▸ Compiti da svolgere:
a: Ricopia dal testo sulla iatrofobia il passo compreso tra "Nella Settimana nazionale" e "ci spiega cos’è.", includendo entrambe le parole di confine.
b: Scrivi il seguito del testo sulla iatrofobia, riprendendo subito dopo la sua ultima frase.

▸ Testo da analizzare:

Nella Settimana nazionale per la prevenzione oncologica emerge quanto è importante sapere per prevenire, attraverso controlli medici periodici. Ma c’è anche chi evita i medici per una vera e propria patologia. Si chiama iatrofobia ed è la paura per il camice bianco. Lo psichiatra Claudio Mencacci ci spiega cos’è.
Andare dal medico? No grazie, trova subito qualcosa che non va. I controlli? Chi è sano non ne ha bisogno. Frasi, queste, che nascondono un problema: la iatrofobia. Vale a dire, la paura del camice bianco, degli ambulatori medici, di sottoporsi anche a un semplice prelievo di sangue.
«È un crogiuolo di paure perché legato a questo c’è la fobia degli aghi, del sangue, delle siringhe, insomma, un mondo di ansie incontenibili», sottolinea Claudio Mencacci, specialista in psichiatria di Milano. «Ed è talmente intensa questa fobia da portare con sé tachicardia, palpitazioni, senso di soffocamento, problemi intestinali, con intensità sproporzionati».
I sintomi non sono legati alla presenza del medico, basta il pensiero. La iatrofobia inoltre va oltre lo stato di ansietà che è normale provare in attesa ad esempio dei referti. È invece un mix di pensieri catastrofici, di auto-diagnosi negative che escludono la possibilità di guarigione.
A soffrire di iatrofobia sono soprattutto i maschi. «E’ una paura che solitamente si forma nell’infanzia», continua il professor Mencacci. «Sono persone che vanno aiutate, incoraggiate e qui è fondamentale il resto della famiglia». Vietate dunque le frasi che svalutano la persona, banalizzano le sue paure, i commenti critici oppure aspri, il parallelo tra il non curarsi e la scarsa attenzione nei confronti del partner. Invece, la iatrofobia deve diventare l’occasione per affrontare le paure e superarle. A vantaggio della salute e della qualità di vita. Ma attenzione, la famiglia è preziosa, però difficilmente si riesce da soli a ritrovare gli equilibri.

▸ Dati:

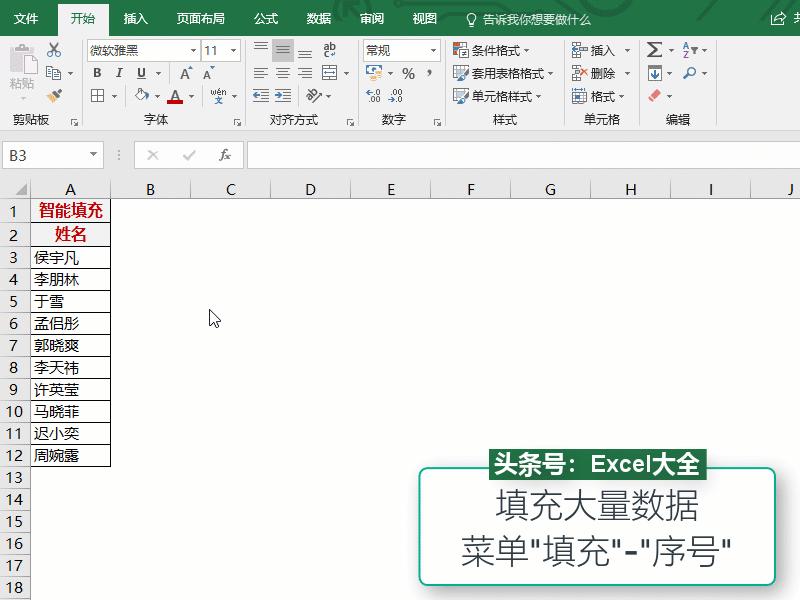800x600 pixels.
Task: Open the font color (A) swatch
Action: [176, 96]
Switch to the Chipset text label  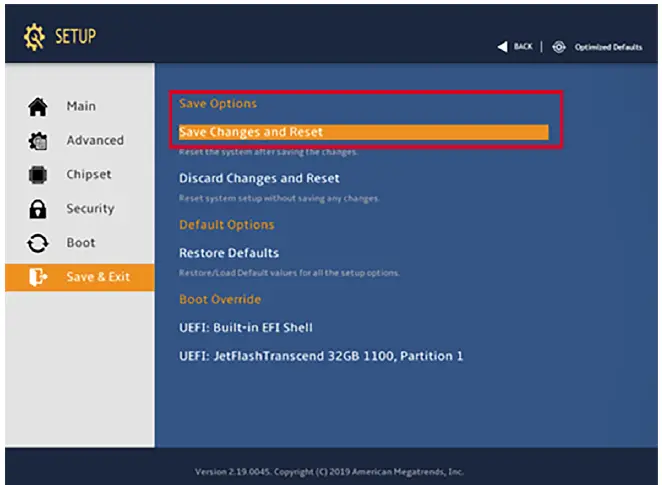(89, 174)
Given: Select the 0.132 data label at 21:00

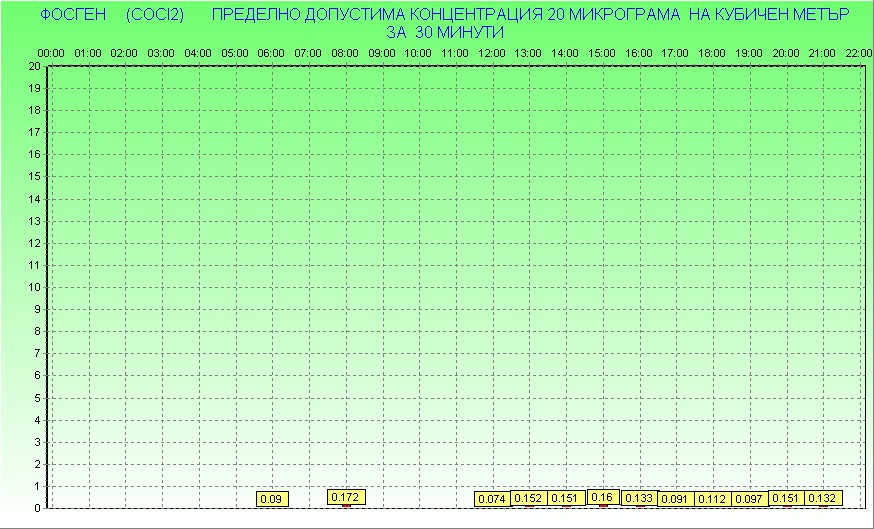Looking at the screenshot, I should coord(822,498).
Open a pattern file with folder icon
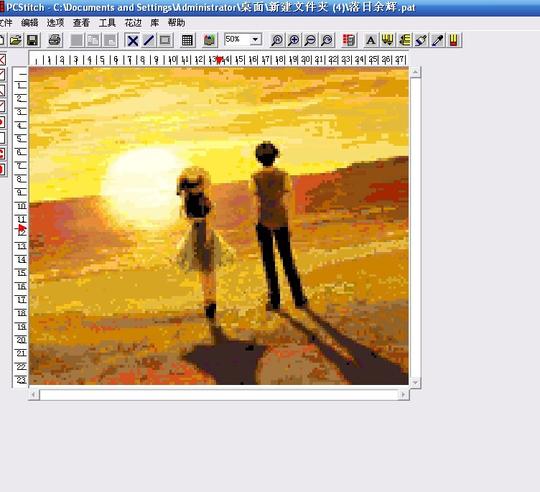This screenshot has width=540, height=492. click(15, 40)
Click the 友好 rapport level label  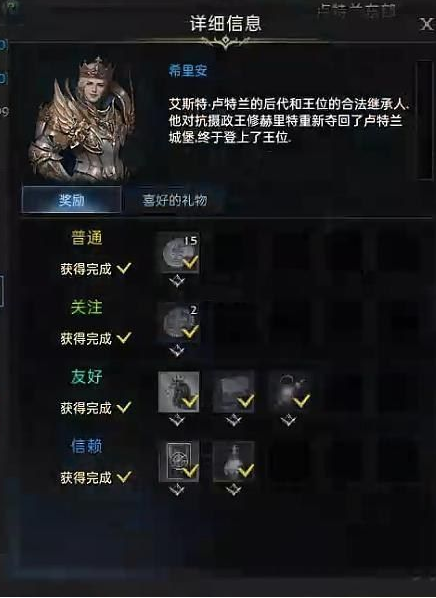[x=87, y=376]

...

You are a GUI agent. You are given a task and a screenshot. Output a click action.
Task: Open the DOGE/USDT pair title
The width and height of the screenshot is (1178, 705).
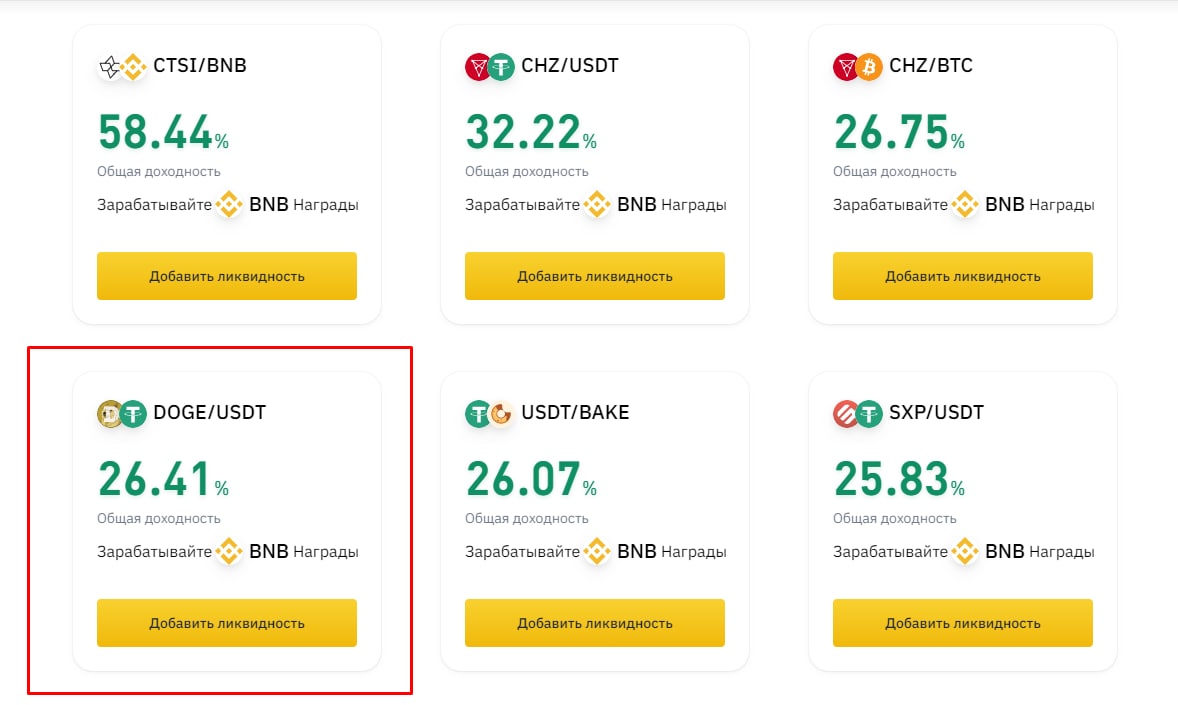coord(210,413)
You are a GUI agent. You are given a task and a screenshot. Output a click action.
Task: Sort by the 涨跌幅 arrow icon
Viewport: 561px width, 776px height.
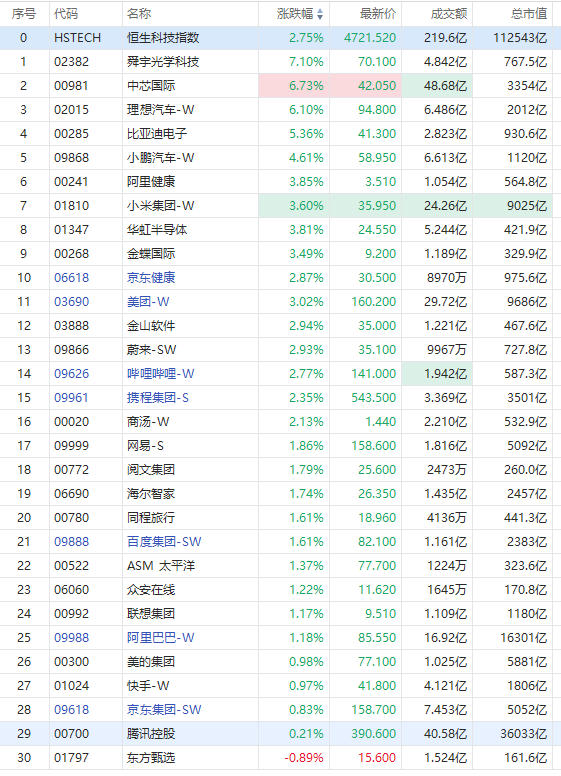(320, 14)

--

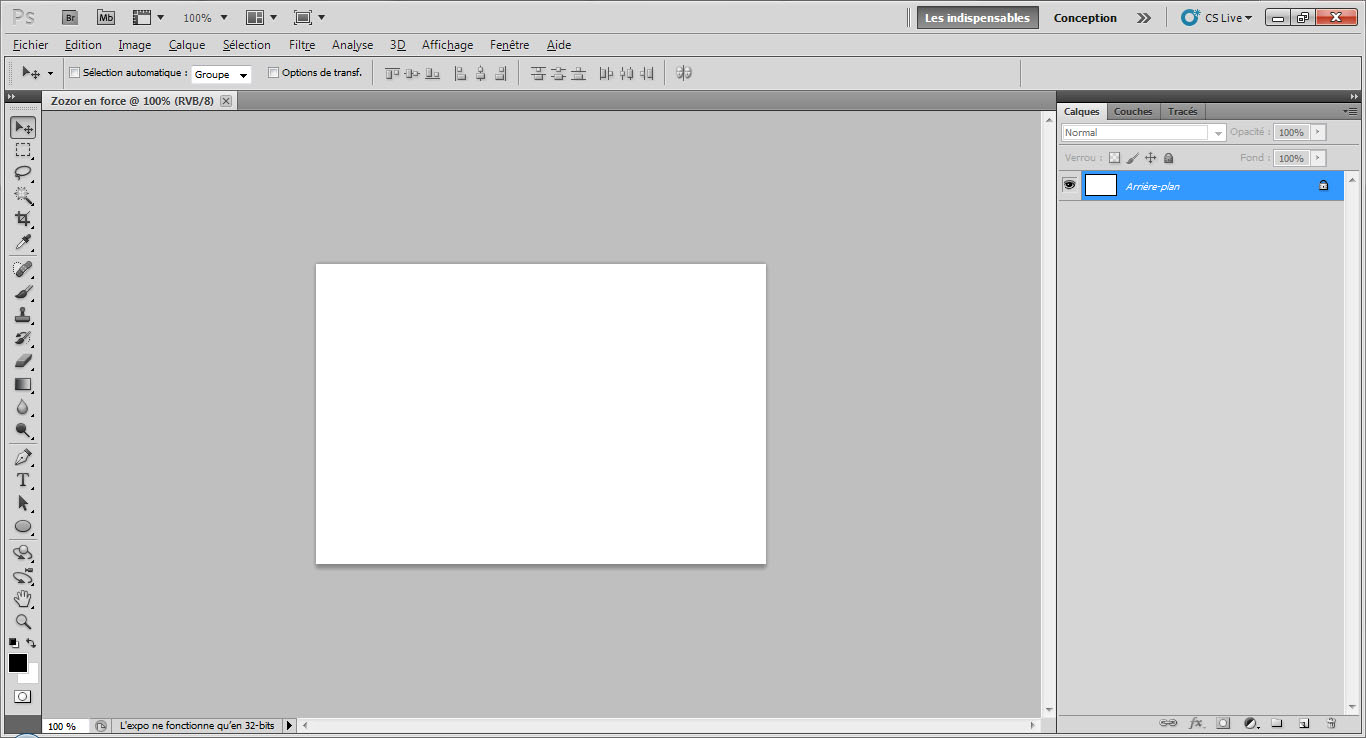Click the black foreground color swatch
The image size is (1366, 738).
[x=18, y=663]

▸ Risultati:
a:
Nella Settimana nazionale per la prevenzione oncologica emerge quanto è importante sapere per prevenire, attraverso controlli medici periodici. Ma c’è anche chi evita i medici per una vera e propria patologia. Si chiama iatrofobia ed è la paura per il camice bianco. Lo psichiatra Claudio Mencacci ci spiega cos’è.

b:
Per risolvere la iatrofobia ci vuole un aiuto esterno. «Il consiglio è di seguire una tecnica che preveda esercizi di esposizione immaginativa per aiutare la persona a prendere consapevolezza delle emozioni negative», dice il professor Mencacci. «Gradualmente quindi si procede all’esposizione a situazioni che prevedono la presenza del personale sanitario. In questa fase è fondamentale che ci sia una persona cara ed eventualmente vengono anche prescritti farmaci ansiolitici per evitare che scatti il meccanismo di fuga».
Si utilizza anche la terapia dell’esposizione. Si comincia con la visione di immagini relative ad esempio a siringhe o altri dispositivi medici, per poi passare a video attinenti al mondo medico. Qui può essere d’aiuto la telemedicina: accedere a una visita senza emergere dalla comfort zone, è un elemento di avvicinamento al medico e di abbassamento dell’area di ansietà.
«Il ruolo del medico è fondamentale», conclude il professor Mencacci. «Sono indispensabili l’accoglienza, l’empatia e una buona alleanza terapeutica. Solo in questo modo è possibile impostare ad esempio un percorso di controlli preventivi, valutandoli in assoluta serenità per quello che sono, un’assicurazione sulla propria salute».